Exercise brief — Your answer must be the lines from the one containing "The width and" through the last line below, copied exactly, with no pictures.

[Saved data entries]
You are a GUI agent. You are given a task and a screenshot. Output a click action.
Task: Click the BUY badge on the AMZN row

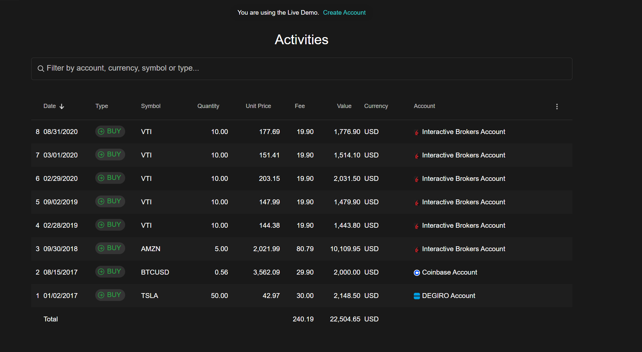point(110,248)

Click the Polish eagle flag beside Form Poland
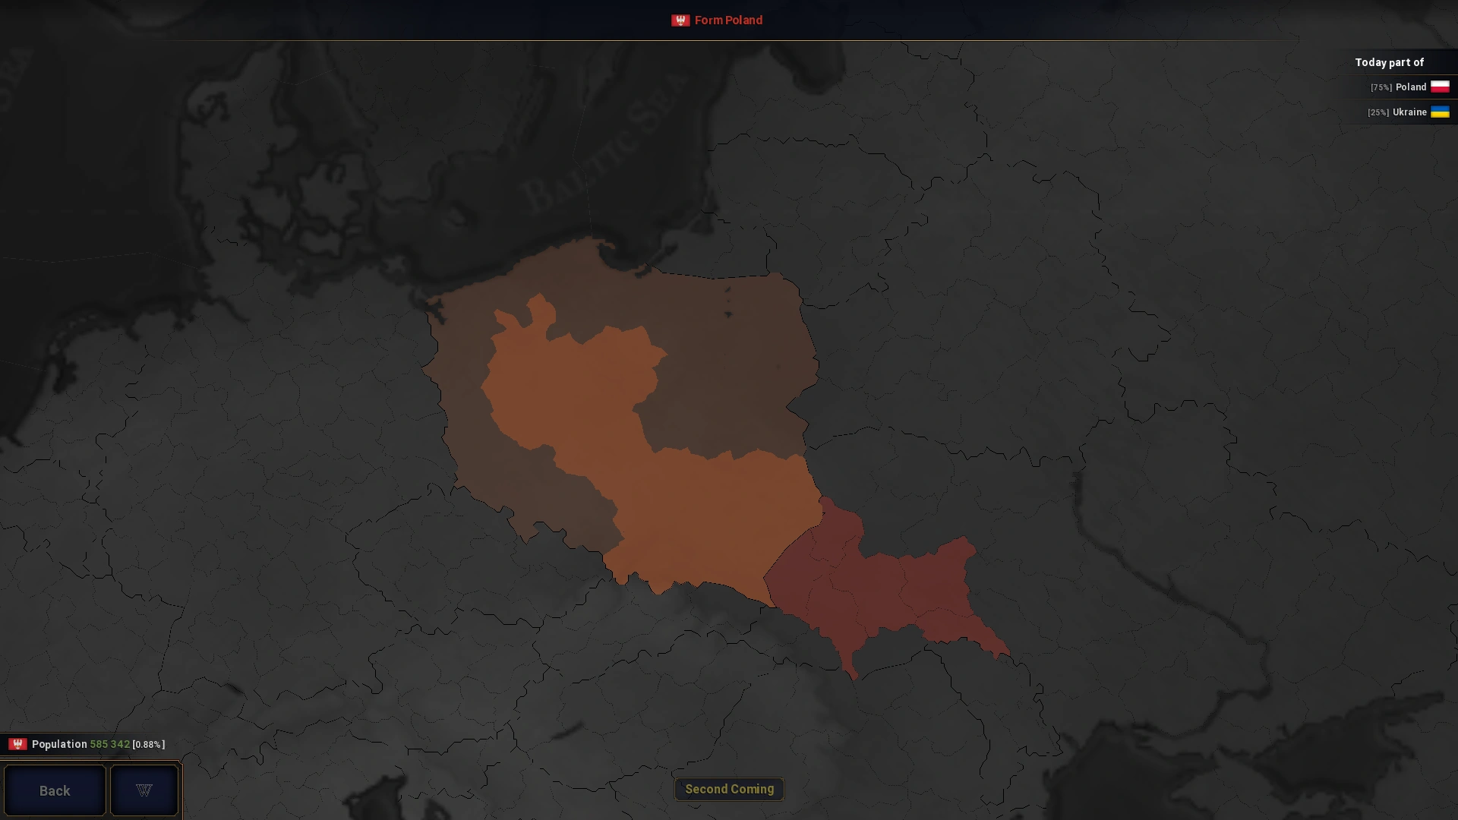pyautogui.click(x=680, y=21)
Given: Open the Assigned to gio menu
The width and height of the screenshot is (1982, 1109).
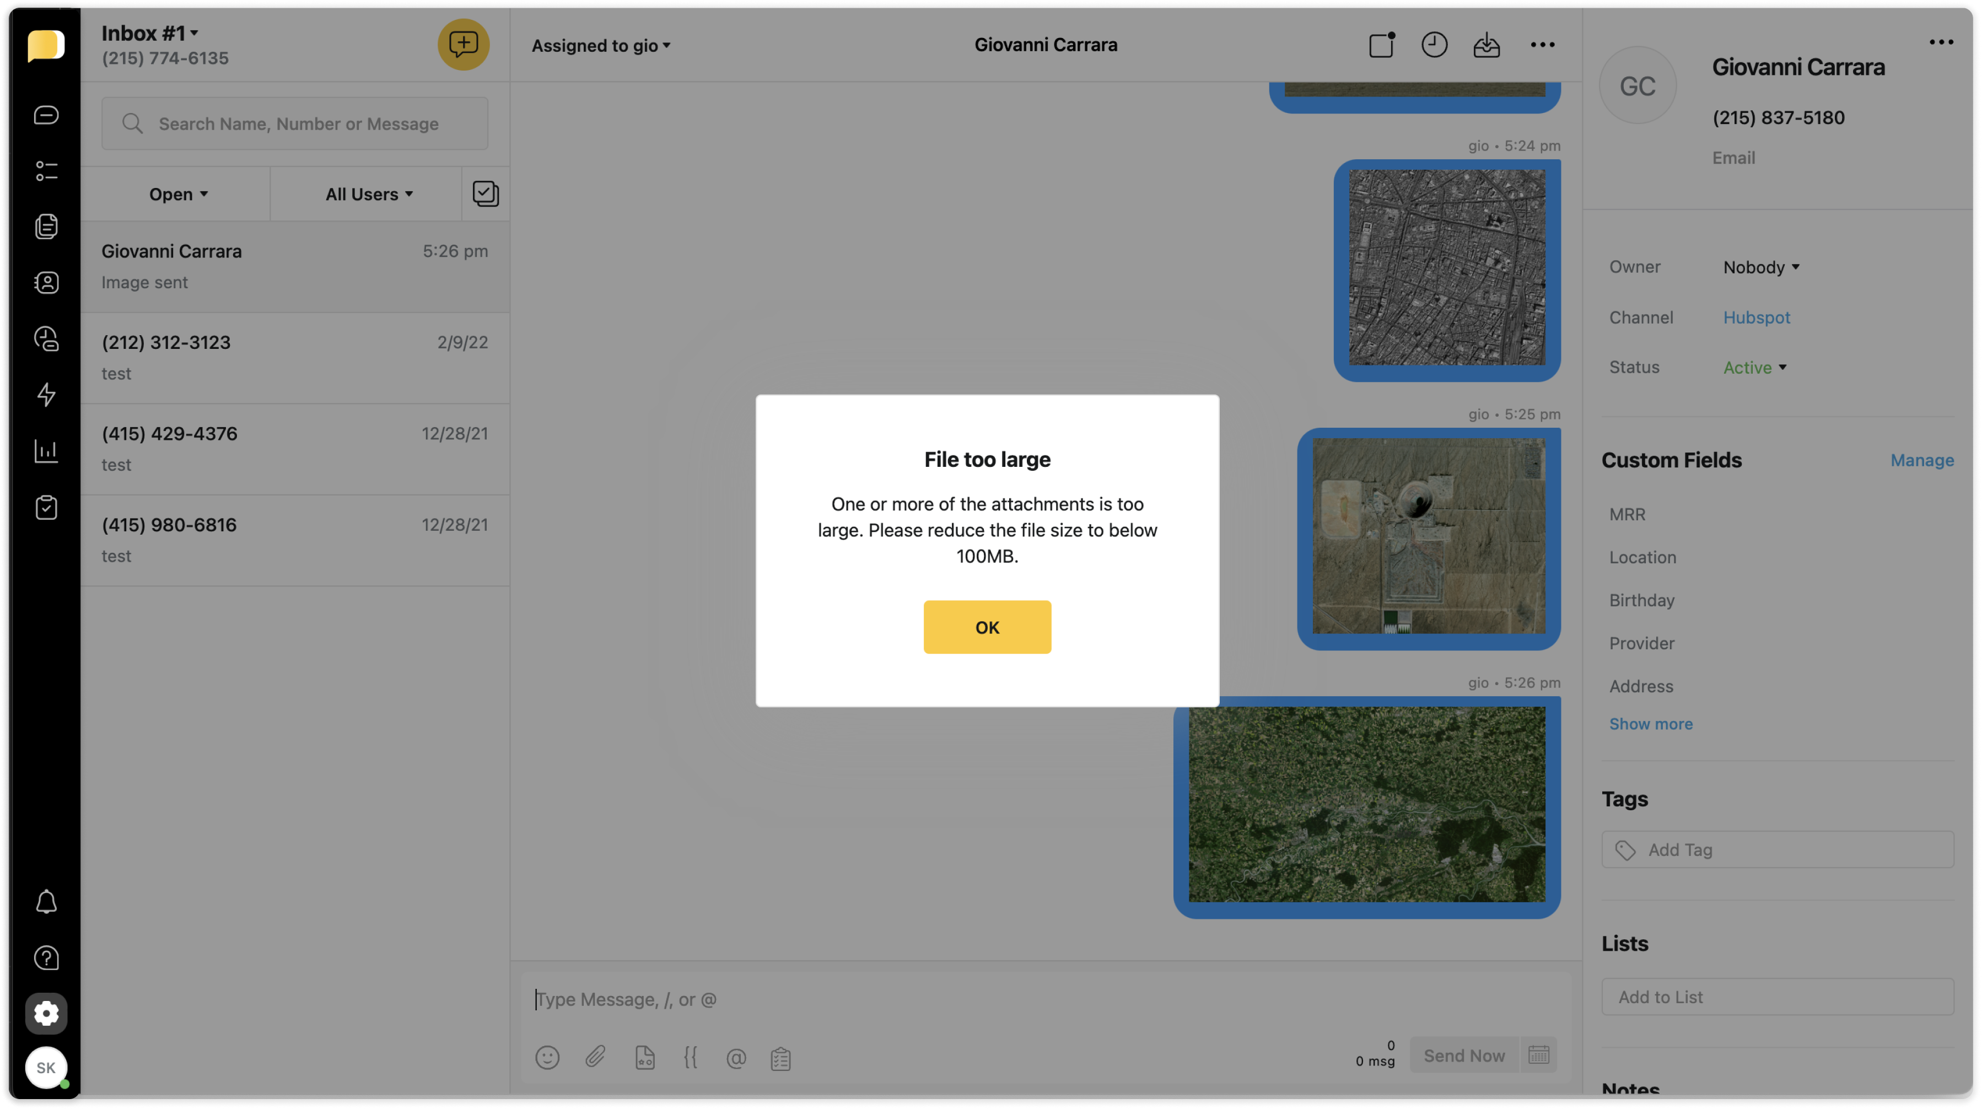Looking at the screenshot, I should (600, 45).
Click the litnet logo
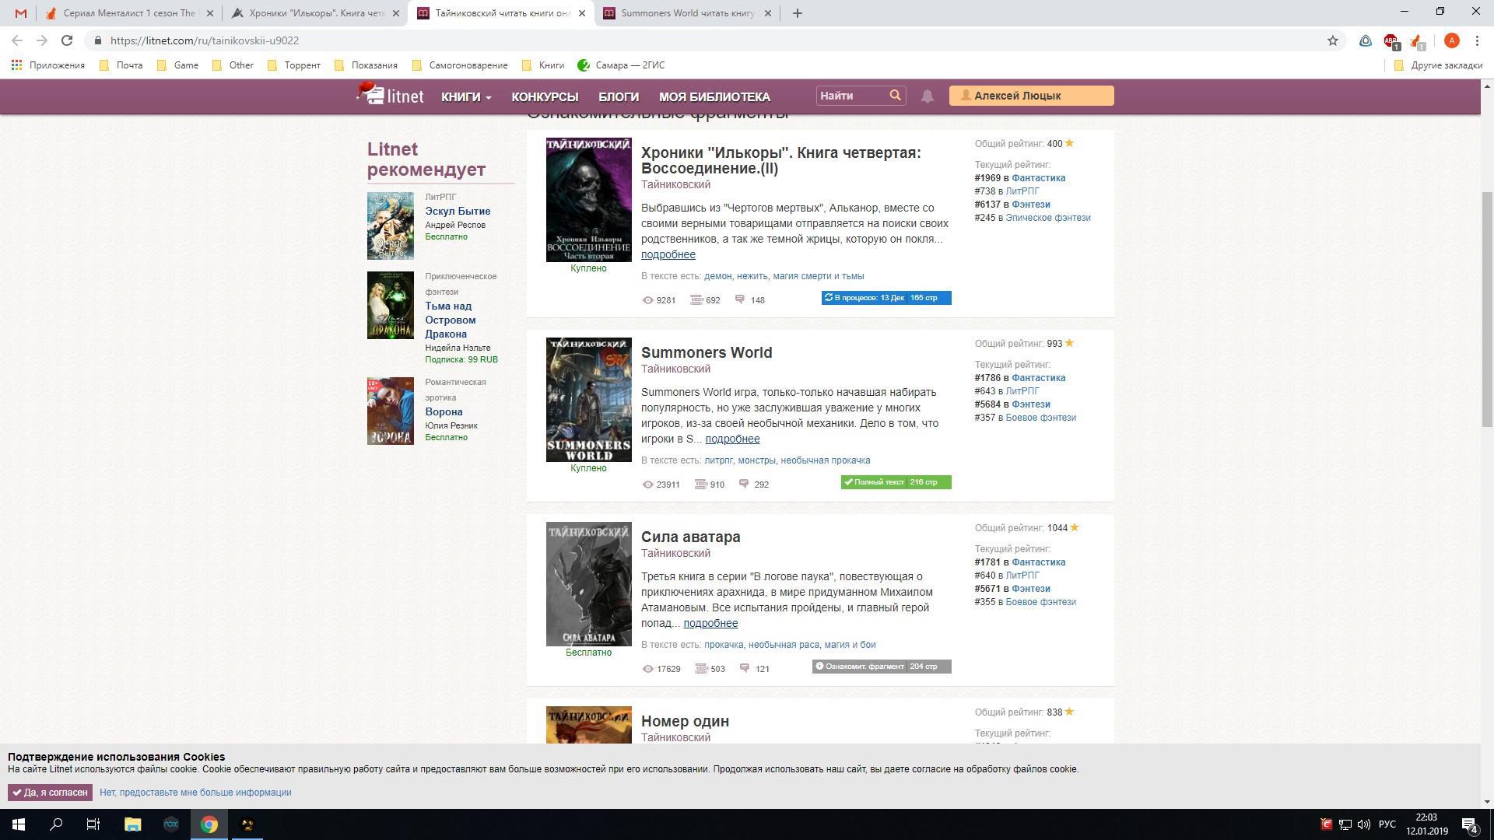1494x840 pixels. (x=391, y=96)
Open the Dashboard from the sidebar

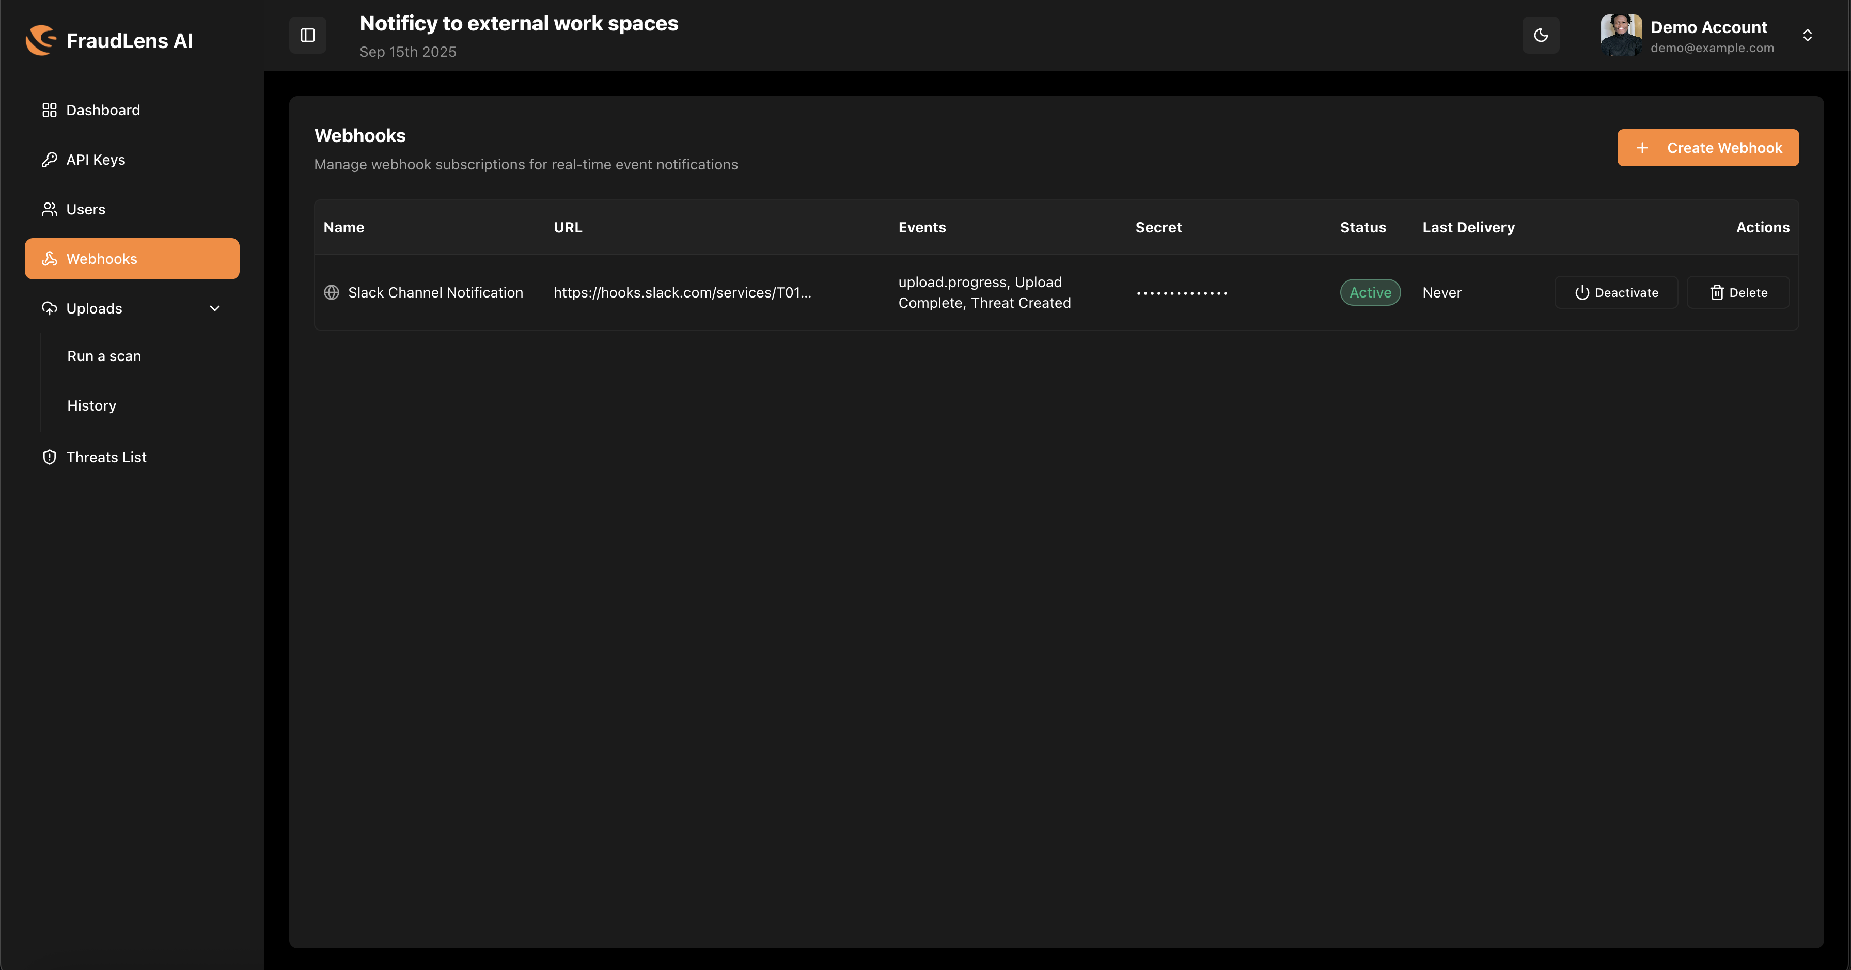click(103, 110)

Answer below —
The width and height of the screenshot is (1982, 1109).
Looking at the screenshot, I should (600, 45).
Click the litnet logo
1494x840 pixels. (x=391, y=96)
Open the Dashboard from the sidebar

click(103, 110)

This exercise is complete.